Saved data entries:
· · · · · · ·
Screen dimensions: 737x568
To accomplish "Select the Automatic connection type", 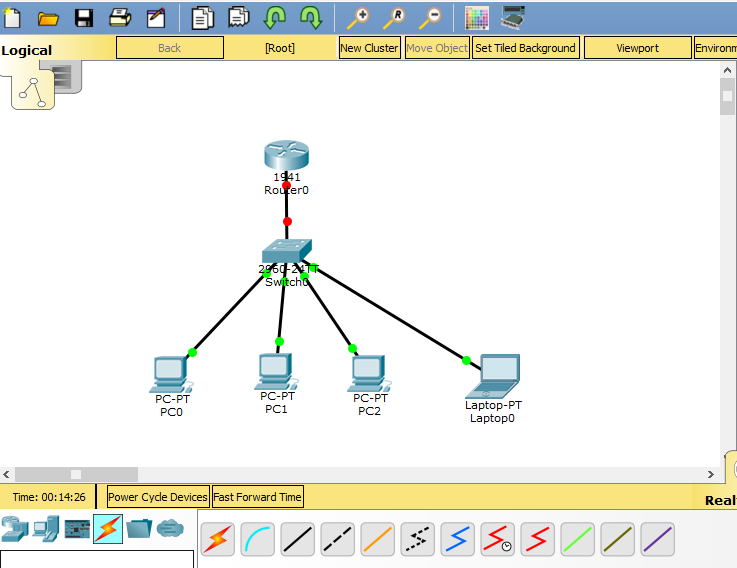I will point(218,540).
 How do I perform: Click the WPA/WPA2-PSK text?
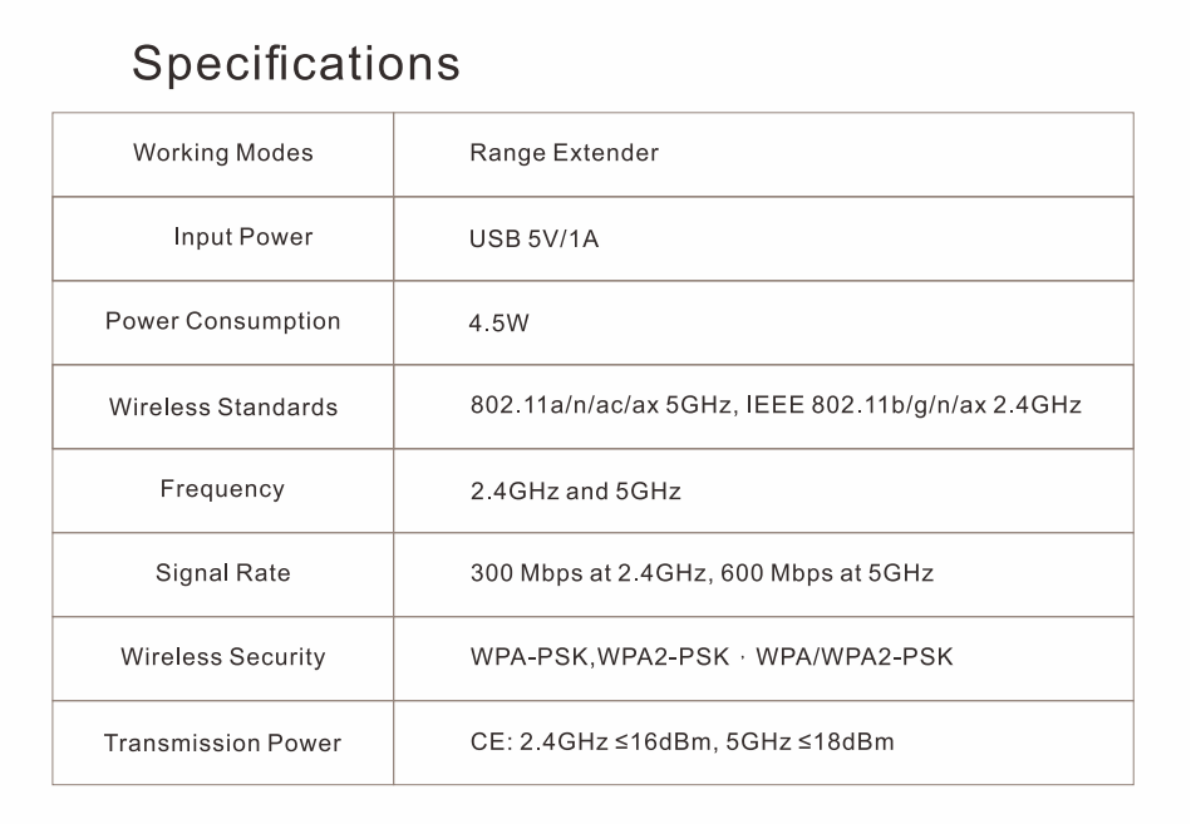tap(855, 656)
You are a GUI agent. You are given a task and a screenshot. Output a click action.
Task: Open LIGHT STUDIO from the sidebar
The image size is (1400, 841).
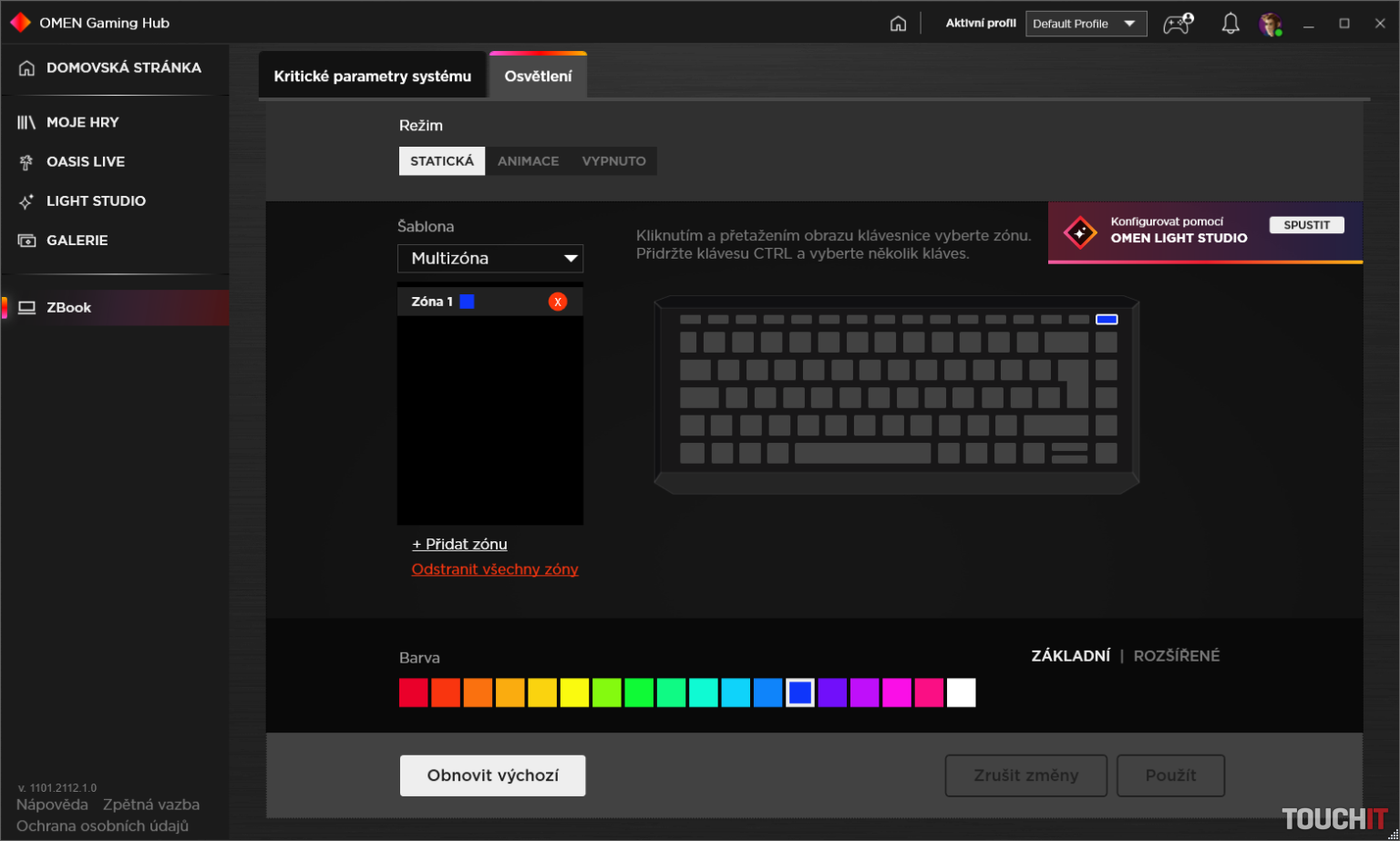point(97,200)
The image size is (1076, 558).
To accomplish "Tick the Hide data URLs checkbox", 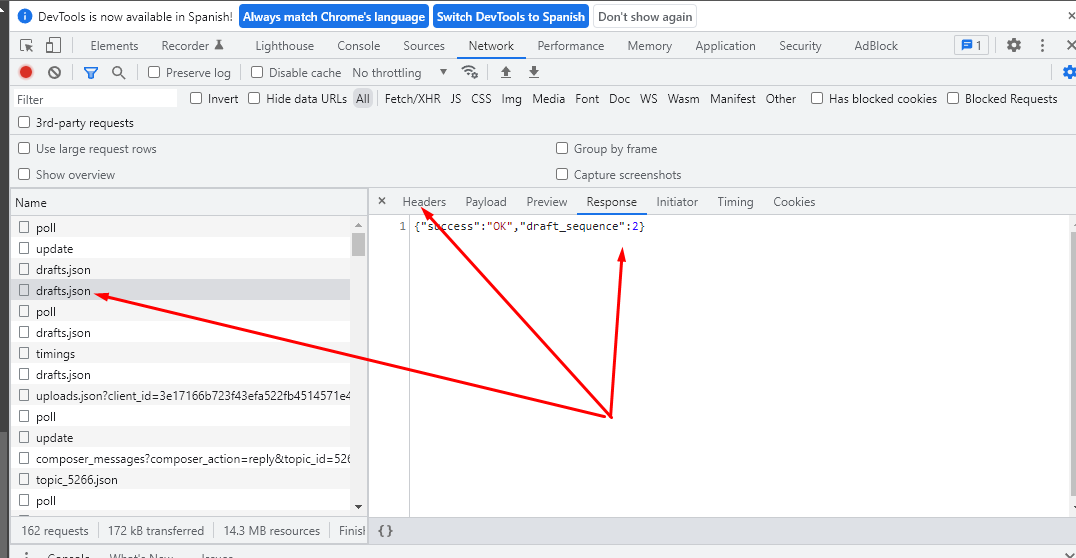I will [254, 98].
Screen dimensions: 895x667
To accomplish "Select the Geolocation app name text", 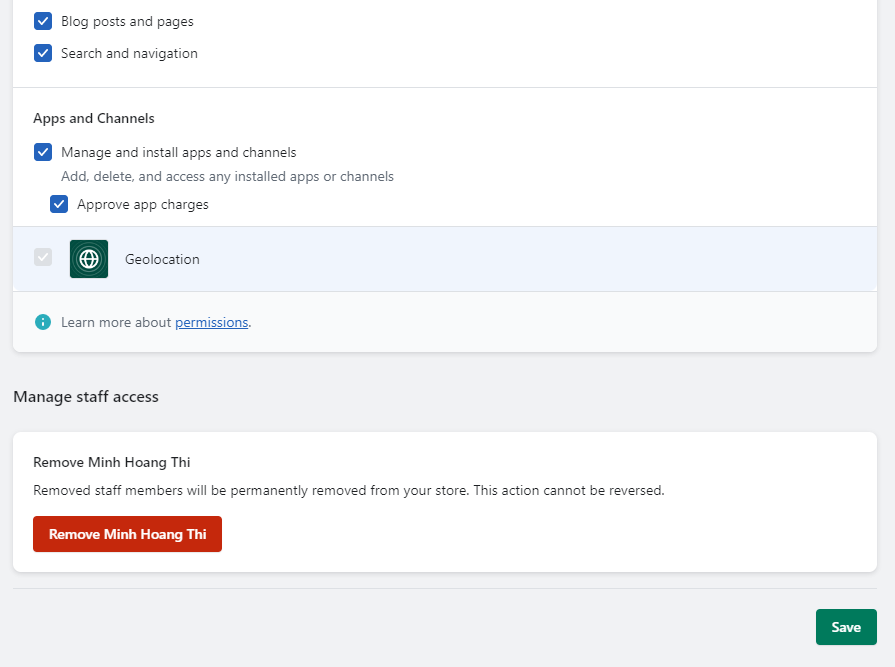I will [162, 259].
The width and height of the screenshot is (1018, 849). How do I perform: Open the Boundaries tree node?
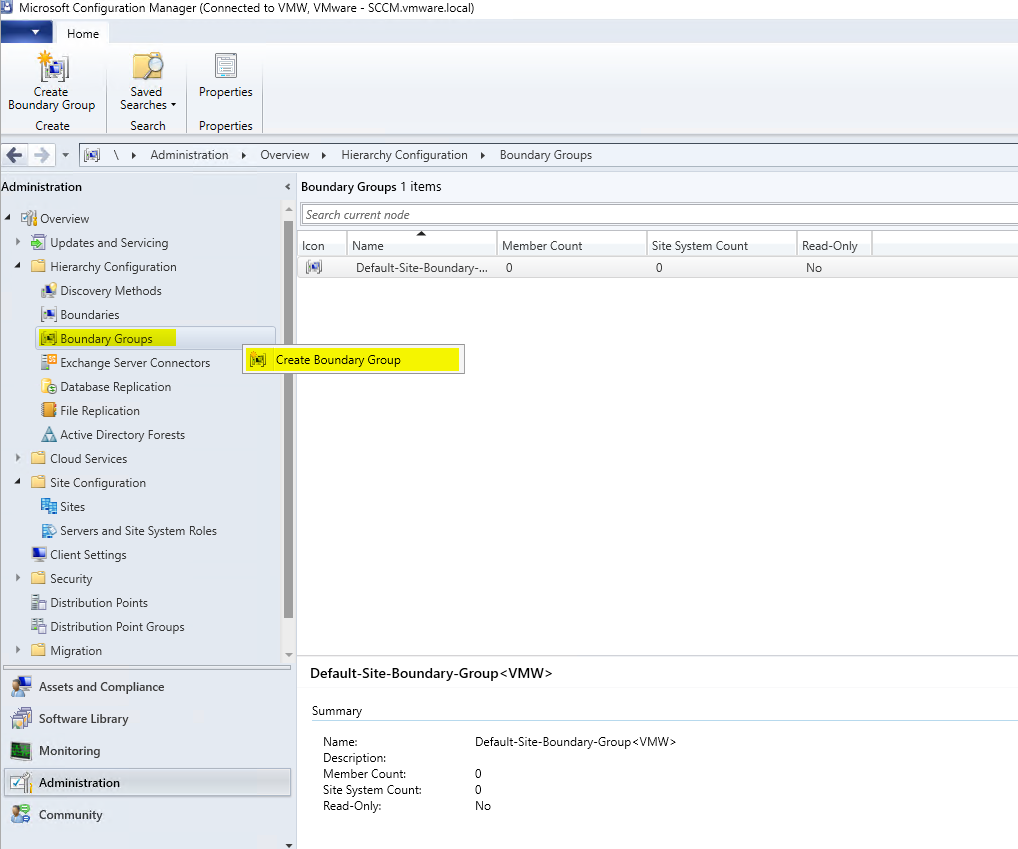coord(89,315)
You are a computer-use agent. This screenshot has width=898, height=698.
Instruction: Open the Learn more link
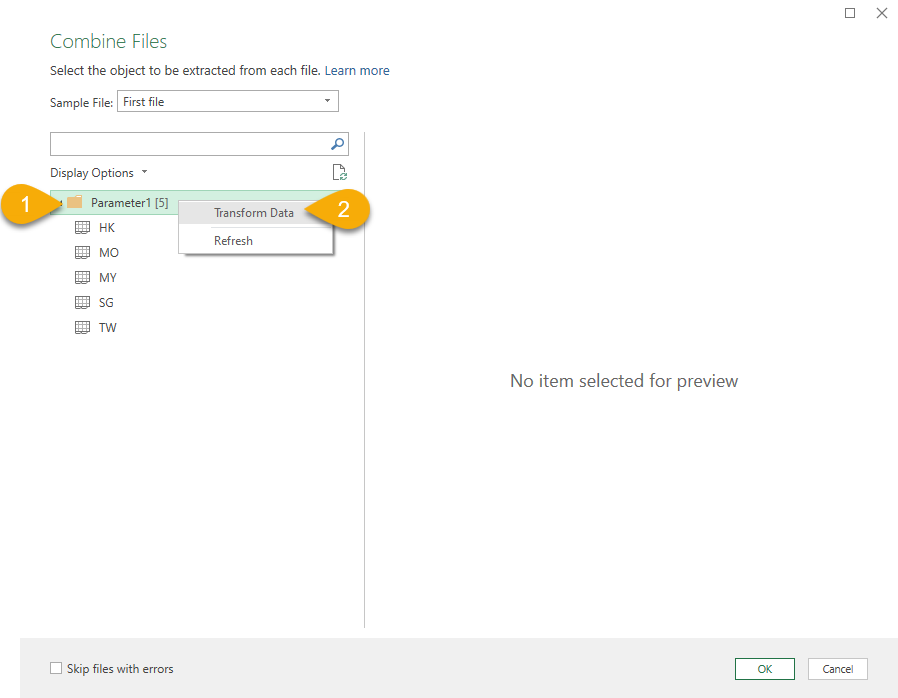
· · · · · · ·
**EXERCISE INSTRUCTIONS**
Check all the records above and select each line where the string "dimensions" is found.

**EXERCISE RESPONSE**
Screen dimensions: 737x568
Screen dimensions: 895x667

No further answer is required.